→ **Document text**
◆ ◆ ◆ ◆ ◆ ◆ ◆

Tim and I traveled to Maryland over the weekend to see my grandparents. My grandmother has Alzheimer's. My grandfather is in very low spirits. Each time we see her we notice such a difference in her demeanor and personality. But as I watched my grandfather take care of her as if she was a 10 year it amazed me at how much he is doing each day and the pain he must be feeling. I tried to put myself mentally in their shoes and the sadness was so great. They will be celebrating their 25th wedding anniversary in a few weeks and she doesn't even remember. We looked at old pictures and she would think baby pictures of my grandpa were her oldest son. Please pray for her strength as she wakes up each day and peace as she goes to sleep each night. She has nightly hours of crying. My grandpa was told that it was her knowing in her heart what was happening and feeling the loss. I ask you to pray for my grandpa to give him wisdom and strength to keep enduring. And mostly that they can still enjoy the love the have for each other as much as possible. I read this poem made me want to go hug everyone that had had to deal with this ugly disease.
Pray for me I was once like you.
Be kind and loving to me that's how I would have treated you.
Remember I was once someones parent or spouse I had a life and a
dream for the future.
Speak to me, I can hear you even if I don't understand
what you are saying. Speak to me of things in my past of
which I can still relate.
Be considerate of me, my days are such a struggle.
Think of my feelings because I still have them and can feel pain.
Treat me with respect because I would have treated you that way.
Think of how I was before I got Alzheimer's; I was full of life,
I had a life, laughed and loved you.
Think of how I am now, My disease distorts my thinking, my
feelings, and my ability to respond, but I still love you even if I can't tell you.
Think about my future because I used too.
Remember I was full of hope for the future just like you are now.
Think how it would be to have things locked in your mind and
can't let them out. I need you to understand and not blame me,
but Alzheimer's.

◆ ◆ ◆ ◆ ◆ ◆ ◆

→ **Source data**

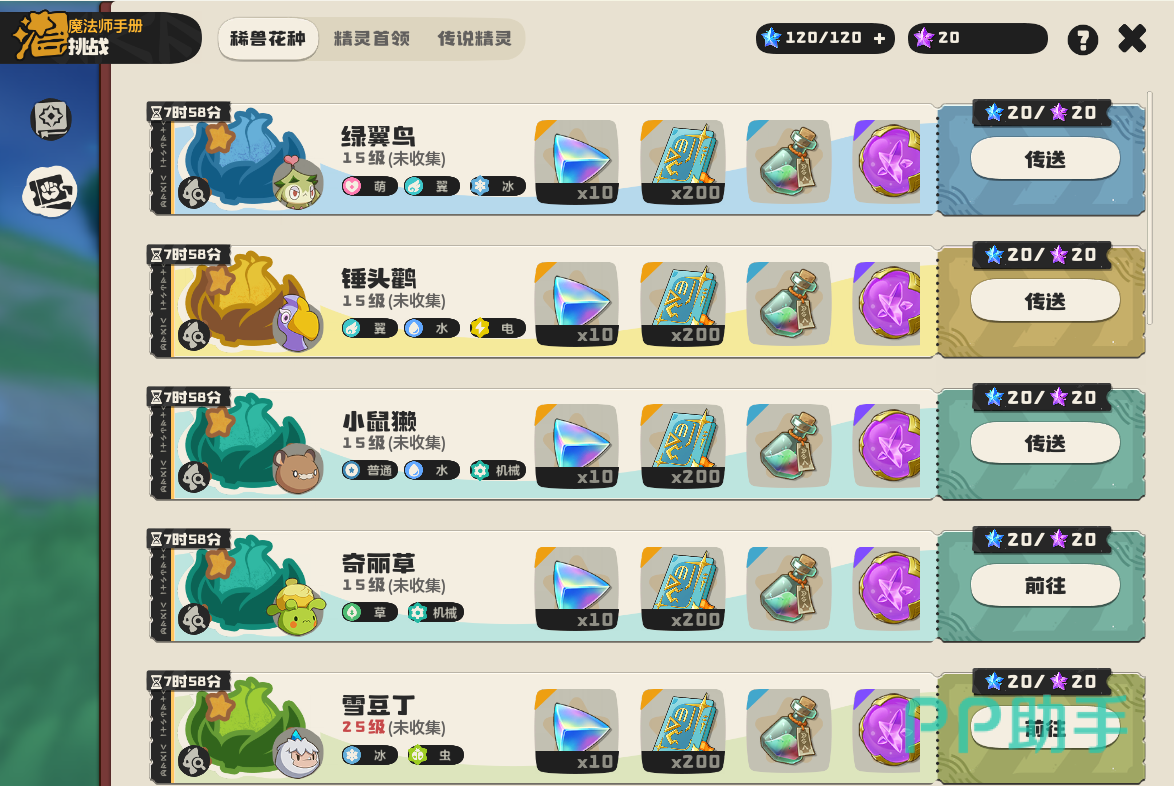Tap the magnifier icon on 小鼠獭 row
This screenshot has height=786, width=1174.
coord(194,478)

◆ ◆ ◆ ◆ ◆ ◆ ◆

Please extend the post about visiting a grandmother with Alzheimer's, picking up right after its final line.

→ **Response to this task**
I still need the compassion and the touching and most of all I
still need you to love me.
Keep me in your prayers because I am between life and death.
The love you give will be a blessing from God and both of us will
live forever.
How you live and what you do today will always be remembered
in the heart of the Alzheimer's Patient.
Thank God for my strong Pappy! I love him so much.
2 comments:
Heather, this post is very moving, thank you for sharing.
That is a beautiful poem Heather. My heart breaks for them since we went through it too. It's really tough, but it tougher for the caregiver. The person with the disease is happy and unaware that there is anything wrong. I guess that is the blessing behind it knowing they really aren't suffering like us seeing them go through it and feeling so helpless. We will continue to pray for your grandpa - I KNOW he has his hands full and has a heart that is so torn right now as he faces decisions that he finds hard to make. Putting my Mom in a nursing home was the hardest thing I ever had to do - but in the end, it was the best thing for her. She was safe, taken care of, and loved. What more could we ask. It took the pressure off of us so we could concentrate on loving her without all of the care. Once he comes to that conclusion, he'll be glad he did. May not seem like it now, but in the end, it is the best thing for her.